If you dislocate your patella, you may experience some of the following symptoms:
- Your knee buckles and can no longer support your weight
- Your kneecap slips off to the side
- You feel your knee catching when you move it
- You have pain in the front of your knee that increases with activities
- You are experiencing pain in your knee when you are sitting
- You notice stiffness and swelling of your knee
- You notice creaking or crackling sounds when you move your knee
Examination and diagnosis
A careful physical exam, X-rays and an MRI are used to diagnose the extent of the injuries. In cases of complete dislocation, the ligament holding the patella in place must tear or severely stretch.
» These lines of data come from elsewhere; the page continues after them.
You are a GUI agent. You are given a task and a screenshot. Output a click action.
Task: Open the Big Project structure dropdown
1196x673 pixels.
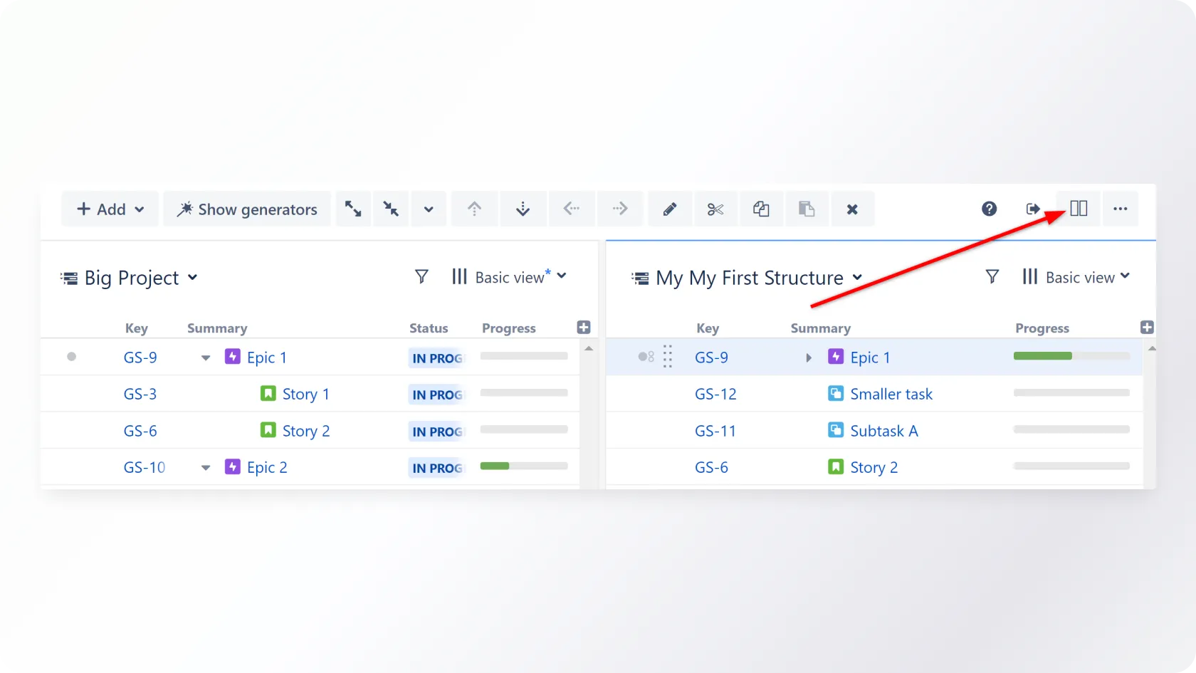click(x=130, y=278)
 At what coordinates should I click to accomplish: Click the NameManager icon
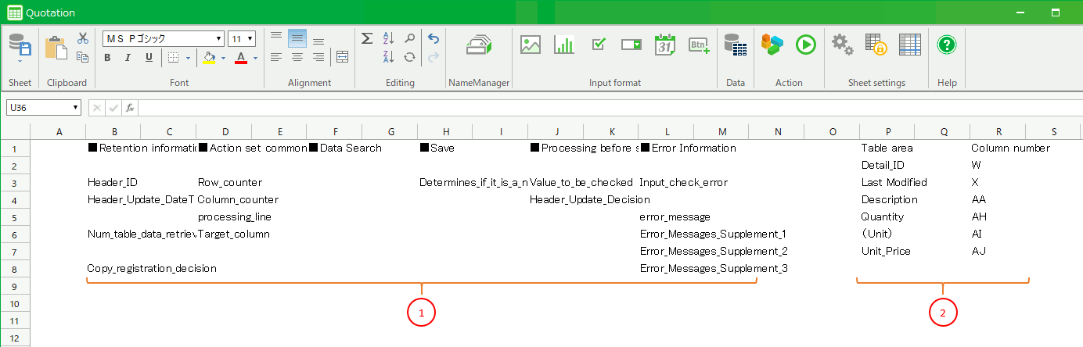(478, 45)
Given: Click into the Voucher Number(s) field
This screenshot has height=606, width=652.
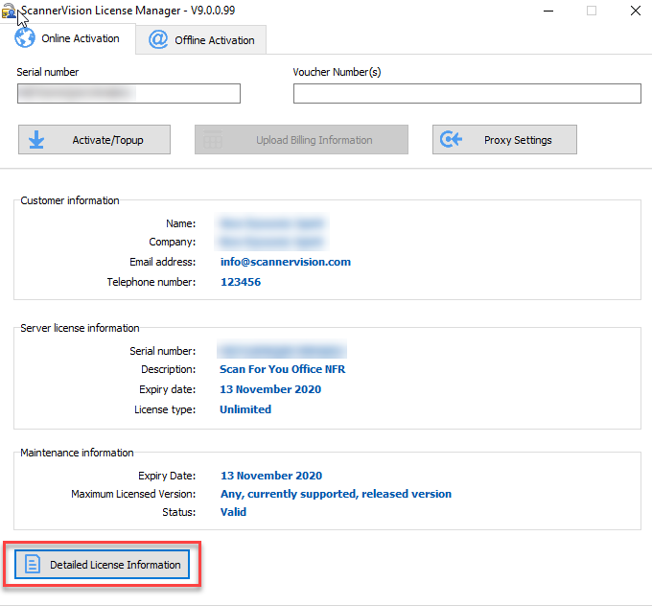Looking at the screenshot, I should point(467,93).
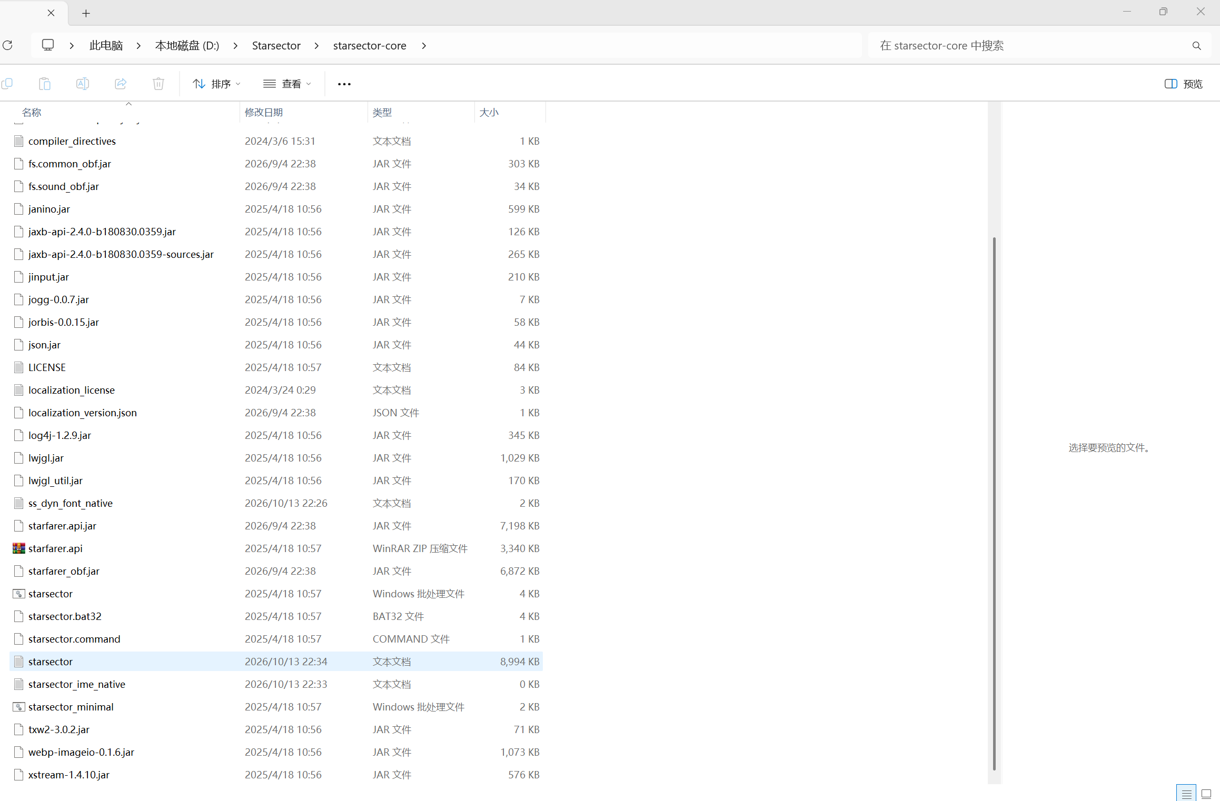The width and height of the screenshot is (1220, 801).
Task: Click the Copy icon in toolbar
Action: point(7,84)
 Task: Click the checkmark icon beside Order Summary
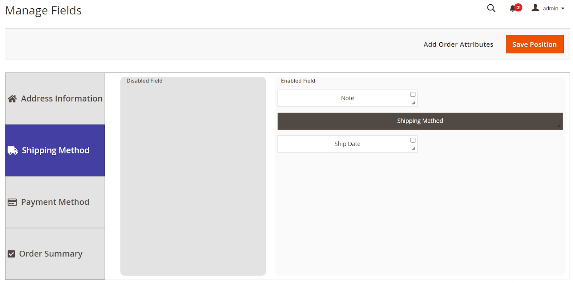[x=11, y=254]
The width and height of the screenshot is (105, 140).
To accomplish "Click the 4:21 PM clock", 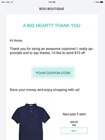I will coord(52,2).
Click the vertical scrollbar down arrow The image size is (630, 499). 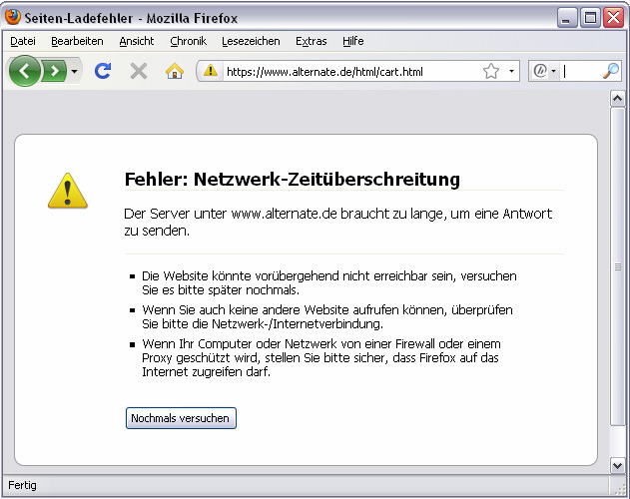click(617, 464)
Unfortunately the articular cartilage bearing surface between the patella and the femur is impacted and can be also be damaged. X-rays and MRI imaging are used to see how the knee cap fits in its groove, and to assess other possible reasons for your knee pain, such as cartilage damage or torn ligaments.
If the patella has been shifted completely outside of its groove, the first step will be returning it to its normal position. This process is called reduction and can sometimes happen spontaneously. If not, a doctor can push the patella back in place.
For patellar dislocations resulting in a damaged ligament, we will most often reconstruct the damaged ligament (patellofemoral ligament) surgically using a donor tendon. If there is damage to the articular cartilage in the joint, we can treat it arthroscopically. Failure to address these issues may lead to a chronically unstable patella and potentially an arthritic knee.
Rehabilitation following reconstruction of the patellofemoral ligament focuses on getting the patient fitter, faster, stronger with a primary emphasis on promoting proper tracking of the patella. During the first month, emphasis is on healing of the repaired ligament while maintaining range of motion as allowed by the patient's surgeon on an individual basis. As patients progress through the program, specific lower extremity strength and stabilization activities are introduced. In the final months of the rehab program, focus transitions to sports-specific training.
Some people are chronically loose in the knee cap, often due to bony shapes such as a flat anterior femur (trochlea) in combination with tissue laxity (stretchy tissues). In those cases, careful physical therapy and strengthening exercises focused on the muscles that guide the patella are prescribed first before any surgical procedure is undertaken.